Ante esa abrumadora inmensidad de posibilidades que ofrece una hoja en blanco, inmensidad que sólo se asemeja a un recién nacido frente a un ocho recostado, así puede uno imaginar al escritor, a ese que lo es de tiempo completo; al que va devorando el mundo en todo momento y en cada espacio que habita, con las fauces de todos sus sentidos, para después regurgitarlo a través de los dedos y el bolígrafo; con sus yemas y las teclas. Y cuando digo todos sus sentidos no me limito a cinco, sino a todos, a esos todos que sólo son contables allá, en ese ocho ante el que se encuentra el recién nacido, allá en el infinito. No conozco a Andrés Briseño Hernández, lo confieso para tranquilizar mi conciencia.
Pero ahora he leído un trozo de su diégesis, para decirlo en términos técnicos; un poco de su obra literaria, para decirlo en términos convencionales; un pedazo de la ficción que nos comparte en sus Cuentos de febrero en marzo, ficción que se aferra a semejar tanto a lo real que constantemente está abrumando a la realidad misma. Ahora conozco y reconozco a Felipe, a Rutilio, a Patrick a Bernabé, a Adelaida, a Ángela, a Pachito, al huichol; al Chumys, al Chepe a la Rana, a la Cotorra. Conozco a Santos Carrillo, a Manuel Urbina, a Miguel Arroyo, a Senorina, a Silvestre; al Pichojo, al enfadoso de Roberto y, tristemente, al Mochito. Y a todos los personajes que haya omitido sin mala intención y quienes también forman parte importante de cada una de las narraciones que componen este libro: La cueva de los monigotes, Taquería el Chumys Sporting Club, Apuntes sobre la raíz de la discordia y sus tres capítulos, así como ¿Te acuerdas de Mochito?
Hice mención de los personajes así amalgamados sin importar que no pertenezcan a la misma historia; no todos viven ni comparten las mismas coordenadas: pertenecen a tiempos y espacios bien distintos. Briseño se mueve de espacios rurales y campiranos, como son los casos del primer y tercer cuentos, que evocan un Rulfo vivo en muchos de nosotros; hasta los barrios en que rifa la raza brava y el futbol llanero, que parecen traer reminiscencias de un Nacho Betancourt y su De cómo Guadalupe bajó la montaña y todo lo demás, para llegar hasta el barullo hipnótico de las urbes y sus centros comerciales y los incómodos encuentros con el pasado.
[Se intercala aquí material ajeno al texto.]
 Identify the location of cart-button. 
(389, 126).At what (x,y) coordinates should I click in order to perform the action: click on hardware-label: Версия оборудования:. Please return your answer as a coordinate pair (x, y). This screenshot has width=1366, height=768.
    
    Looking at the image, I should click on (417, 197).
Los personajes parecen no reflejar gran profundidad psicológica, pero sí, en cambio, el peso incesante de lo cotidiano, de la microhistoria, de lo que para muchos pasaría desapercibido, pero que acá, afuera de la ficción se llama vida. Y que no deja de hacer guiños evidentes a temas tan profundos como la mentira constante, la infidelidad, la homosexualidad y hasta la zoofilia
Qué difícil, pero gratificante tarea, debe ser esa de representar el mundo en la escritura: imaginar los espacios y sus costumbres; las temporalidades y sus códigos de convivencia y apostar por el quehacer literario, por la historia breve y cotidiana, apostarle al cuento y sus bondades para que lo fugitivo permanezca. Así se presenta Briseño ante esos ojos cliché de mi imaginación. Un Briseño Hernández de Jerez Zacatecas con el peso costumbrista heredado por la realidad pueblerina ineludible (dicho esto sin el mínimo afán peyorativo); bajo esa pesada sombra del poeta que tuvo en tierra adentro una novia muy pobre, de ojos inusitados de sulfato de cobre; el peso de un Severino Salazar de ahí cerquita, de mero Tepetongo. El peso de ir contra esa máxima salomónica de que no hay nada nuevo bajo el sol, y aun así lanzarse al abismo de la hoja desértica y en ella construir y reconstruir varios mundos posibles, sin el inoportuno lastre de la veracidad, porque el cuento y la literatura pueden prescindir de ella, aunque coqueteen deliberadamente, como ya decíamos más arriba, con la irónica y a veces dolorosa realidad.
Va entonces el escritor Briseño con la espada de André Gide, esa que reza que ya todo está dicho, pero como nadie escucha, es necesario volver a decirlo, y enfrentarnos a las posibilidades infinitas de la hoja en blanco una y otra vez hasta el fin de los tiempos.